PolMine / dbpedia

R Wrapper for Corpus Annotation with DBpedia Spotlight
3 stars 0 forks source link

Handling overlapping annotations by DBpedia Spotlight #42

Open ChristophLeonhardt opened 8 months ago

ChristophLeonhardt commented 8 months ago

Issue

Occasionally, DBpedia Spotlight returns overlapping annotations.

Take the following example:

library(dbpedia)

doc <- "Der Deutsche Bundestag tagt in Berlin."

uri_table <- get_dbpedia_uris(
  x = doc,
  language = getOption("dbpedia.lang"),
  api = getOption("dbpedia.endpoint") # German endpoint
)

In phrases such as

"Der Deutsche Bundestag"

(found in GermaParl) both the entities "Der Deutsche Bundestag" and "Bundestag" are annotated. They might share the same URI but do not need to. Depending on the input format, this might cause different issues. For character vectors, this at least overestimates the number of unique entities (in the example above, there is only one instance of "Bundestag" but if we count the two URIs as two instances, this would not be correct in most cases). For CWB corpora, we currently do not have a way to encode these overlapping annotations.

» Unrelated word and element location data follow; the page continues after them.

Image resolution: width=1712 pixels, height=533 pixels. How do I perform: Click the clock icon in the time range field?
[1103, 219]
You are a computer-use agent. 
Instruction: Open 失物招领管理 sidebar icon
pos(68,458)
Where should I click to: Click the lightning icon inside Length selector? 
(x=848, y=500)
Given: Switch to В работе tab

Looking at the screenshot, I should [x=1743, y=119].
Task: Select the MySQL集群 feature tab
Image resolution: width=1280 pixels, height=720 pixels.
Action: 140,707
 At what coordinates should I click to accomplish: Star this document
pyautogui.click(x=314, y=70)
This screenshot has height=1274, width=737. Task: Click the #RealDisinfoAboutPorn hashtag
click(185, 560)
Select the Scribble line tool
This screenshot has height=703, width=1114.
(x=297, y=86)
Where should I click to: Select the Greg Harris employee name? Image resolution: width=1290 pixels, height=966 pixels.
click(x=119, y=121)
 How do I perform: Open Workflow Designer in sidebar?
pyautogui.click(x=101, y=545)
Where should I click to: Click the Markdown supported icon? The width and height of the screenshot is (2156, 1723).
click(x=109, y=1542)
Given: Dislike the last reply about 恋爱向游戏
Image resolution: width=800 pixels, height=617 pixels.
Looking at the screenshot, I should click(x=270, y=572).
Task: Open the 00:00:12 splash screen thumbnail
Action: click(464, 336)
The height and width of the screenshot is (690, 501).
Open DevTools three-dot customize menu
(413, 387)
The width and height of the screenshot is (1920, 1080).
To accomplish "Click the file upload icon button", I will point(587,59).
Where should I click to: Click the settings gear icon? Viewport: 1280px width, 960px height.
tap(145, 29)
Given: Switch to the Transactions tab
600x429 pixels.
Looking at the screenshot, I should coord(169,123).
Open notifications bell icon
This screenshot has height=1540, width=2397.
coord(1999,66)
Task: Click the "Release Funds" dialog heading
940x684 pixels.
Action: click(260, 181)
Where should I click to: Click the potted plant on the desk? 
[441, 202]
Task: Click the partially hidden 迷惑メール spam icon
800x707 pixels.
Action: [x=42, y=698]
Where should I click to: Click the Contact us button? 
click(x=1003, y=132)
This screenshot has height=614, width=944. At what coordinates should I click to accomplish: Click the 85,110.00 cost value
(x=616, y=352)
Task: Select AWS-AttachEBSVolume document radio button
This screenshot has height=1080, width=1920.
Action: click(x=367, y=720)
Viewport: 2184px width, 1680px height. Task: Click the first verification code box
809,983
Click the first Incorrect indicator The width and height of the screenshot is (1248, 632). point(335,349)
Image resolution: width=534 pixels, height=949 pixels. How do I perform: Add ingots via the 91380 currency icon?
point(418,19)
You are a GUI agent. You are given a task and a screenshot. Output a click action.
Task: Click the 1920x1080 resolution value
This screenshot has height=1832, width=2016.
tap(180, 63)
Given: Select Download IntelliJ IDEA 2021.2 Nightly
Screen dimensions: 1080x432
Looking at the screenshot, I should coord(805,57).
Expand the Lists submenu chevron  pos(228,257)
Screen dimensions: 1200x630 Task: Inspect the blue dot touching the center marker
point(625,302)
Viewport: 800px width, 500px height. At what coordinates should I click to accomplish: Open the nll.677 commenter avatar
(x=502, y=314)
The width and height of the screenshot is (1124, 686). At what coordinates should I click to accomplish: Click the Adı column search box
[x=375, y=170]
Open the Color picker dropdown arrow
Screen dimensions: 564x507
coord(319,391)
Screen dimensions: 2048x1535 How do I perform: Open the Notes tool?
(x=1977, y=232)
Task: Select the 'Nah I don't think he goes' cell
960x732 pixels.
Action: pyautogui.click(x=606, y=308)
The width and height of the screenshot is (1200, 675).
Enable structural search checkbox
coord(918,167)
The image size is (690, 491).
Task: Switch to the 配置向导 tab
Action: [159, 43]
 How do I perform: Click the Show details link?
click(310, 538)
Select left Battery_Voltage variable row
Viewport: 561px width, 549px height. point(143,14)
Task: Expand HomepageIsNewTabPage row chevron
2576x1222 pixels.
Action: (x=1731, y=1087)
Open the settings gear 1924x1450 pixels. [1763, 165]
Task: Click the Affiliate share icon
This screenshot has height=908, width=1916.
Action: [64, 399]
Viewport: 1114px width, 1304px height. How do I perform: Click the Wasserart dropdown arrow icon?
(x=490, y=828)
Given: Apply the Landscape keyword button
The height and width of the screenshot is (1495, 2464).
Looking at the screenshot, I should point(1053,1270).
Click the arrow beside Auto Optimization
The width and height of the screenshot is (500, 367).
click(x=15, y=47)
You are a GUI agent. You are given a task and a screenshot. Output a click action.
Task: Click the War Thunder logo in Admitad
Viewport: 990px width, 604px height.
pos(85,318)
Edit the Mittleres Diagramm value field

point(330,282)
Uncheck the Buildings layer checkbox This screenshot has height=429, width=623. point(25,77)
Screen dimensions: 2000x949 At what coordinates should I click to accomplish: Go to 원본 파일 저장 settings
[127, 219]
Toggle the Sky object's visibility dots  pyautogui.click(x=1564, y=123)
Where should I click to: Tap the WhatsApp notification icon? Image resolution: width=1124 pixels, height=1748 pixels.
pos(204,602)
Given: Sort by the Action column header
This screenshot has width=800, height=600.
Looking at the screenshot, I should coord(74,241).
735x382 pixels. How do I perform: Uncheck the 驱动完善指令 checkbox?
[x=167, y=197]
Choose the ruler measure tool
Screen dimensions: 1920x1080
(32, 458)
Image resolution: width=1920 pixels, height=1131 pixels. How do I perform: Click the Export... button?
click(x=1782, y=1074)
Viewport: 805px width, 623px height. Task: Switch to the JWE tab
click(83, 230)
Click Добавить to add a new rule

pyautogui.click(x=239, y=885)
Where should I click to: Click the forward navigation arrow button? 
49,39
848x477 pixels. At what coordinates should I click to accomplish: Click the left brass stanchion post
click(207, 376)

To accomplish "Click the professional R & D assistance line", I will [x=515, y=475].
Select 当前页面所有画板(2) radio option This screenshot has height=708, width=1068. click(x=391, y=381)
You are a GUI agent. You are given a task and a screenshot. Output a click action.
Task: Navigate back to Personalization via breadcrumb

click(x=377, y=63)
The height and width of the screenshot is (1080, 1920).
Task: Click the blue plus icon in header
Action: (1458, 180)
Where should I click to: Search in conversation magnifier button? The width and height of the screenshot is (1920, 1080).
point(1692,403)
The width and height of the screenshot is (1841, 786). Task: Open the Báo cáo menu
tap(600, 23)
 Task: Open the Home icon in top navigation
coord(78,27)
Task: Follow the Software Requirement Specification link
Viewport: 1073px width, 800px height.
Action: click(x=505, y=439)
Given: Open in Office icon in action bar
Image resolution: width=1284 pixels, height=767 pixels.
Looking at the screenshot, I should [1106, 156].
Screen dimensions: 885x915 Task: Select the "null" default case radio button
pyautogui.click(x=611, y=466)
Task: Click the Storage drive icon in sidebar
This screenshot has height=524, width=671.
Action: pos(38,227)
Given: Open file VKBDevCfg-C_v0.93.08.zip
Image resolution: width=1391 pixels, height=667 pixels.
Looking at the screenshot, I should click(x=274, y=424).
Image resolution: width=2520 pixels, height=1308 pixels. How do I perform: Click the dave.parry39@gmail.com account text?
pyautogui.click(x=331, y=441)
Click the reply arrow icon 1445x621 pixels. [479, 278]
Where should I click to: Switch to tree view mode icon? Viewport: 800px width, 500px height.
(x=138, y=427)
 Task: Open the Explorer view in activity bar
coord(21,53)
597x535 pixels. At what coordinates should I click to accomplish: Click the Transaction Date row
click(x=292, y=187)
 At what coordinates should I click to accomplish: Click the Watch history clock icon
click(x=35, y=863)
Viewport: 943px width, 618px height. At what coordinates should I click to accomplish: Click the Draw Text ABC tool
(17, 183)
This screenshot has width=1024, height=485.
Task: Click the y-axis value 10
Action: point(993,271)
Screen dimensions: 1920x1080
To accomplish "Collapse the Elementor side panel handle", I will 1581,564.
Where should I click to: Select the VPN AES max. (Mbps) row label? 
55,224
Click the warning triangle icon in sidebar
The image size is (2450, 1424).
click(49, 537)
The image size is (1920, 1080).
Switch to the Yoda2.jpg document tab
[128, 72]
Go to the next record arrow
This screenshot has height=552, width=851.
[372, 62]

In this issue, I'll demonstrate three variations of overlapping entity annotations. I think that the technical solution might be similar for all three scenarios. There are conceptual aspects to be discussed. The following considerations follow the assumption that we do not want to keep overlapping annotations but resolve these to a single annotation. Other solutions could be considered here.

Embedded Annotations

In the example above, "Der Deutsche Bundestag", one entity is completely embedded in the other. This could be resolved by controlling for overlapping entities and limiting the output to either the entity included in all annotations ("Bundestag"), the longest entity ("Der Deutsche Bundestag") or, using the scores provided by DBpedia Spotlight, the most "similar" (in terms of confidence) entity. Are there better options? This could be either controlled by an additional argument in get_dbpedia_uris() or maybe an option. I am not sure what constitutes good practice here.

Overlapping Entities

While in the example above, one entity is part of another, there are other examples in which the annotations merely overlap. I found an example for this in a speech by Angela Merkel (PlPr 16/46, page 4479; https://dserver.bundestag.de/btp/16/16046.pdf; abbreviated for this example):

"Die Mauer fiel

In this example, DBpedia Spotlight identifies two entities: "Die Mauer" and "Mauer fiel". They are both referring to the same URI. See the following chunk:

doc <- "Die Mauer fiel"

uri_table <- get_dbpedia_uris(
  x = doc,
  language = getOption("dbpedia.lang"),
  api = getOption("dbpedia.endpoint") # German endpoint
)

Similar to the issue above, if we would only count the number of URIs, the number of references to "Berliner Mauer" would be overestimated as it is counted twice although the term only occurs once.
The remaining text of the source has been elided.